[Source records]
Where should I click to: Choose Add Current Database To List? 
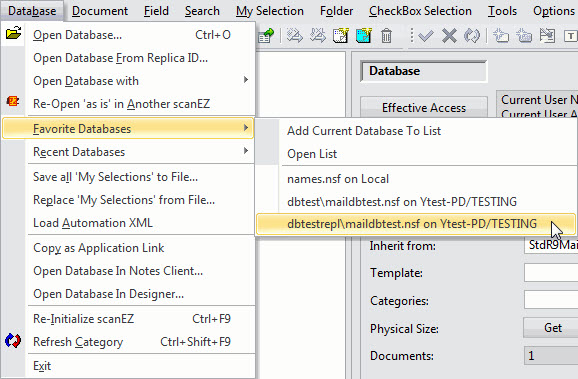(364, 131)
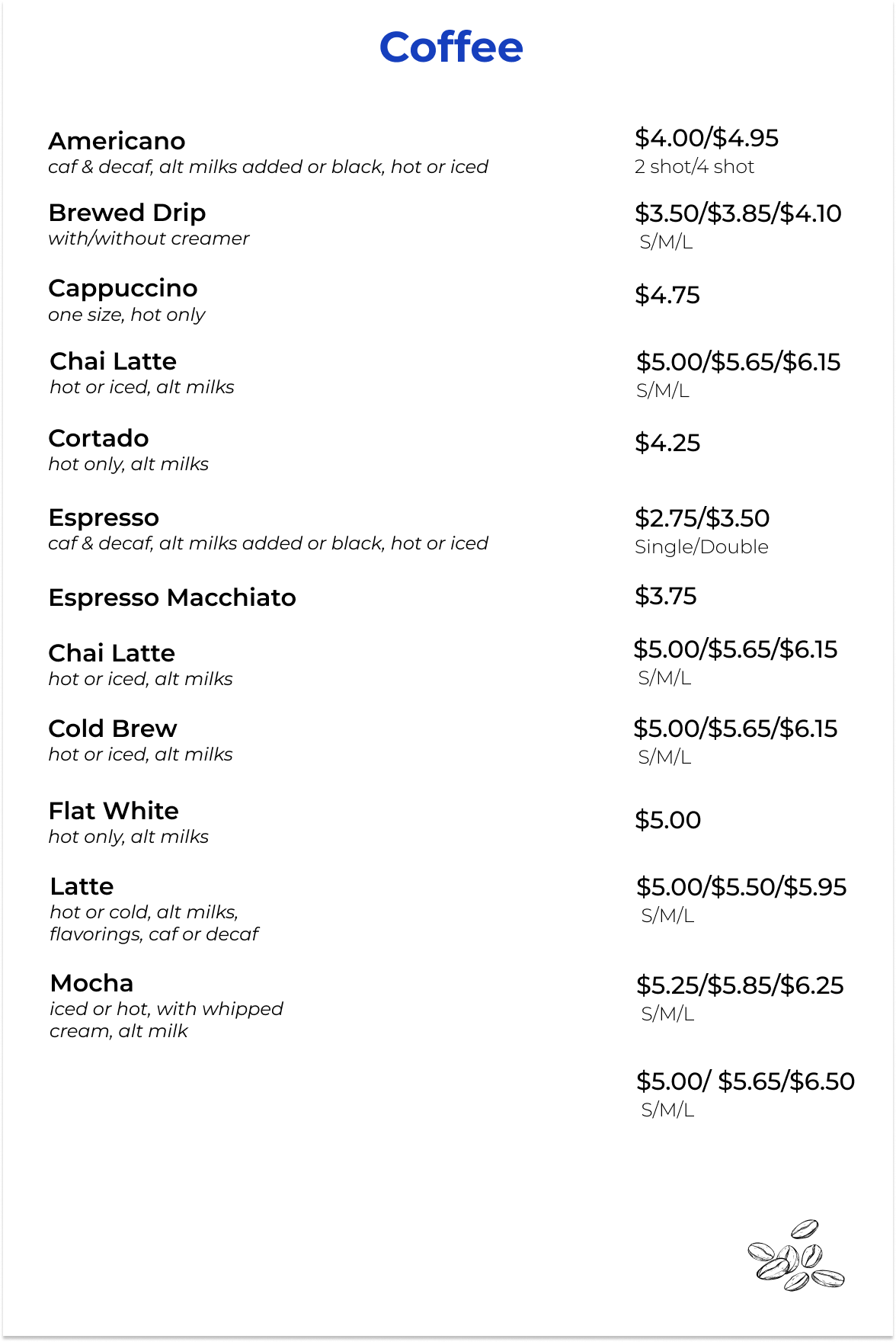Select the $2.75/$3.50 Espresso price
The height and width of the screenshot is (1342, 896).
[x=702, y=518]
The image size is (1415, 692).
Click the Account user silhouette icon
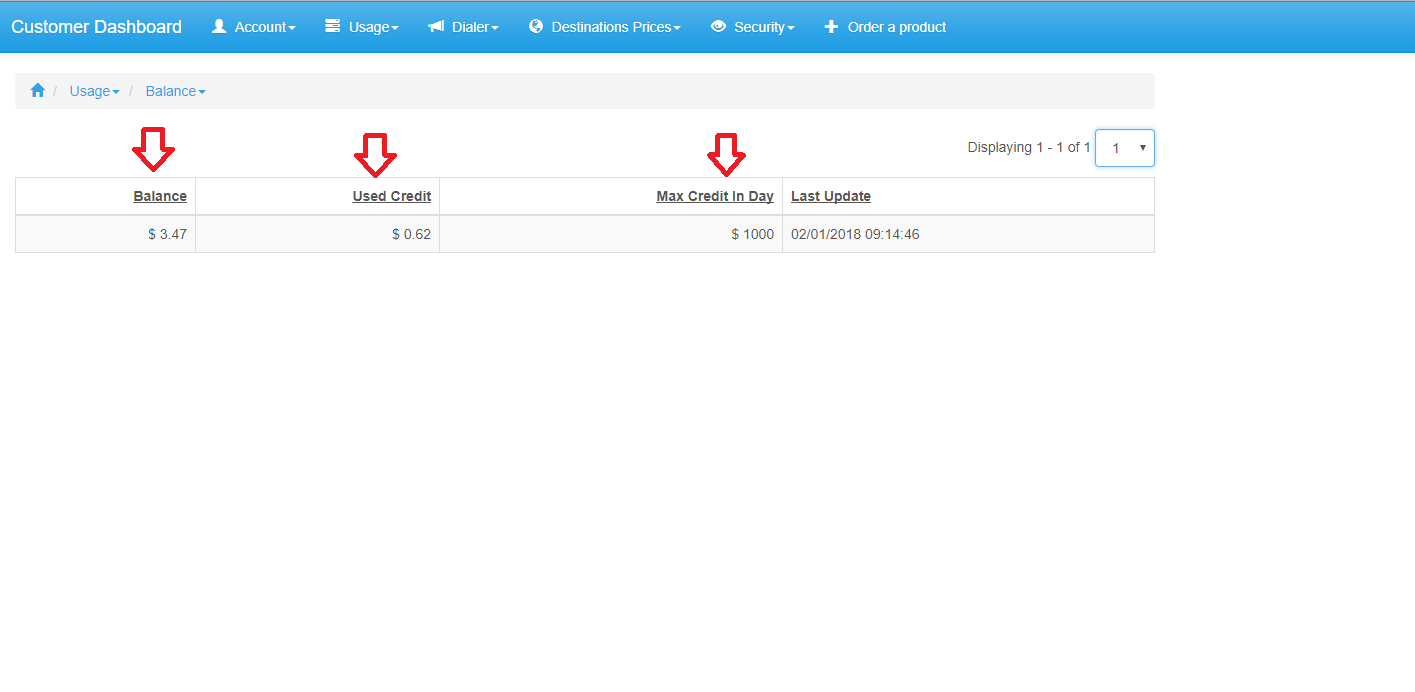[x=219, y=27]
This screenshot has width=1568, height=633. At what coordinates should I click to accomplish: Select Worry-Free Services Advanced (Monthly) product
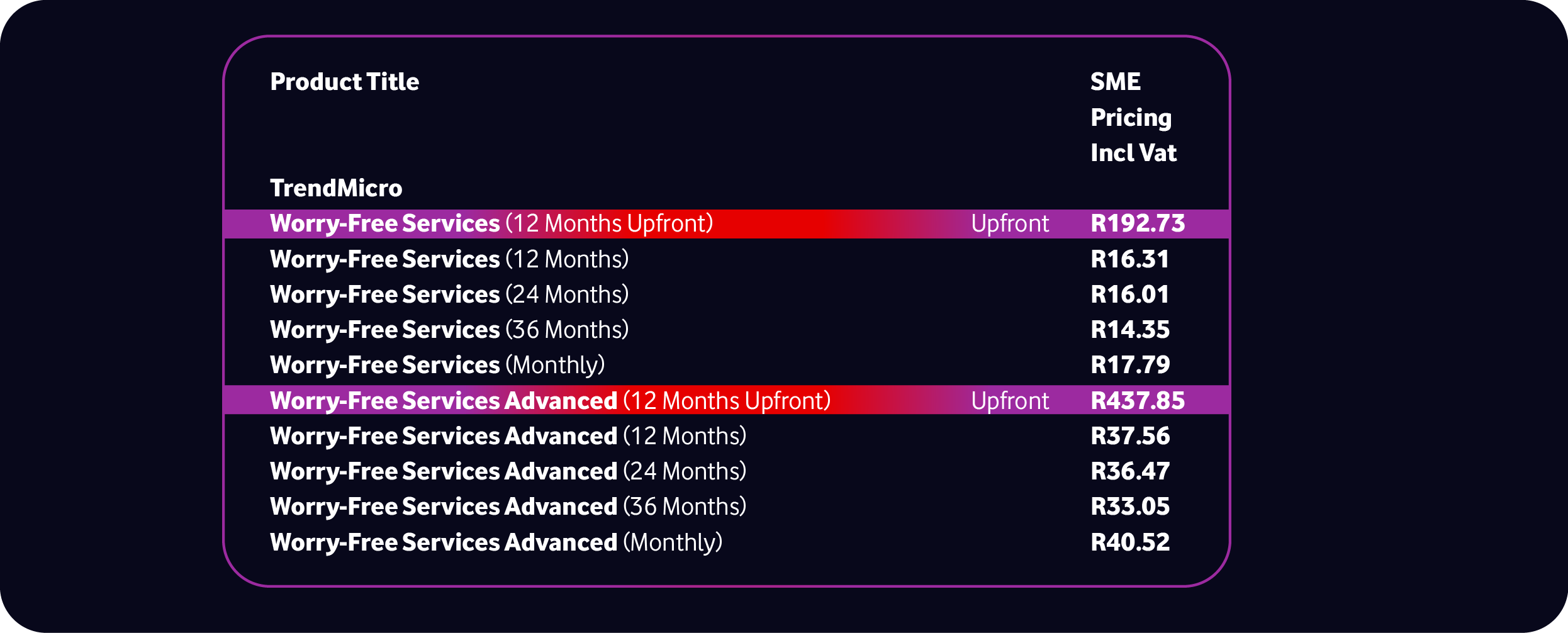[496, 542]
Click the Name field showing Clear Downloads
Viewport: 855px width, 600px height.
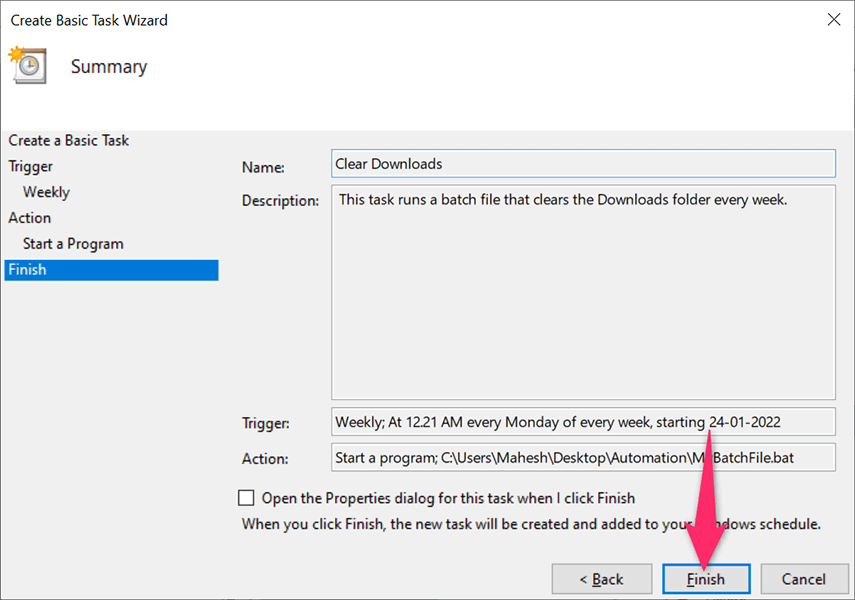coord(583,163)
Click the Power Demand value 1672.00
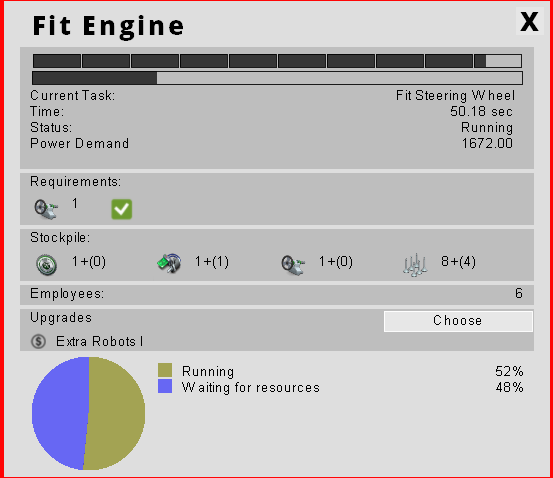 tap(487, 144)
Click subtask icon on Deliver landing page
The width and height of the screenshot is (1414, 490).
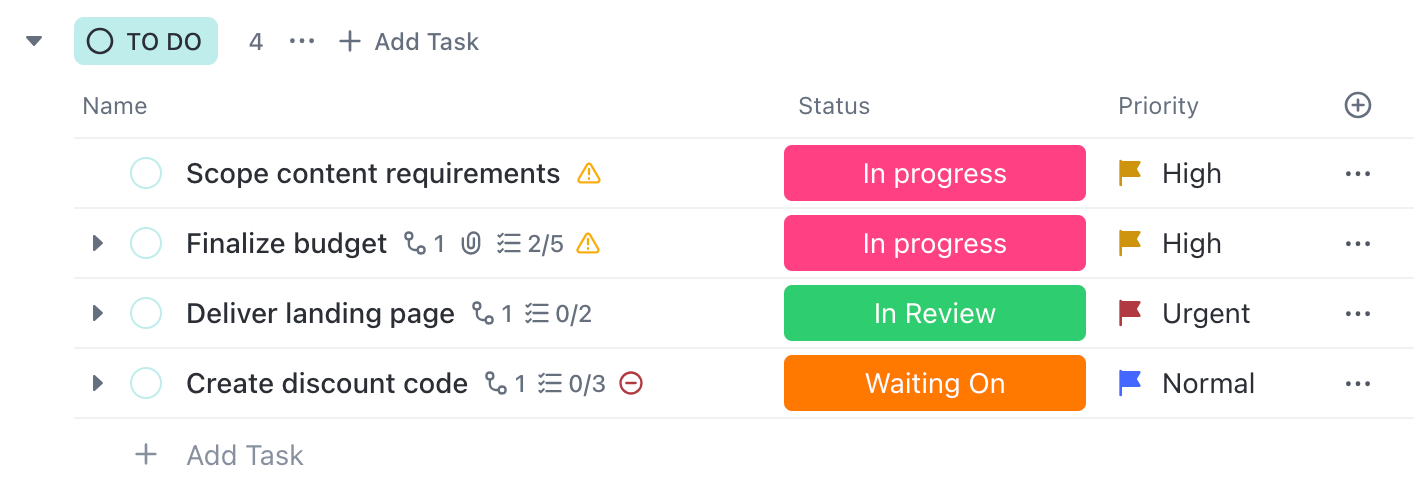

→ **REQUIRED TASK**:
Return every line of the rows above that contains the string "screenshot".

→ **ANSWER TO THE PROBLEM**:
The height and width of the screenshot is (1342, 896).
This screenshot has width=1568, height=633. At what coordinates should I click to accomplish: Select Worry-Free Services Advanced (Monthly) product
The width and height of the screenshot is (1414, 490).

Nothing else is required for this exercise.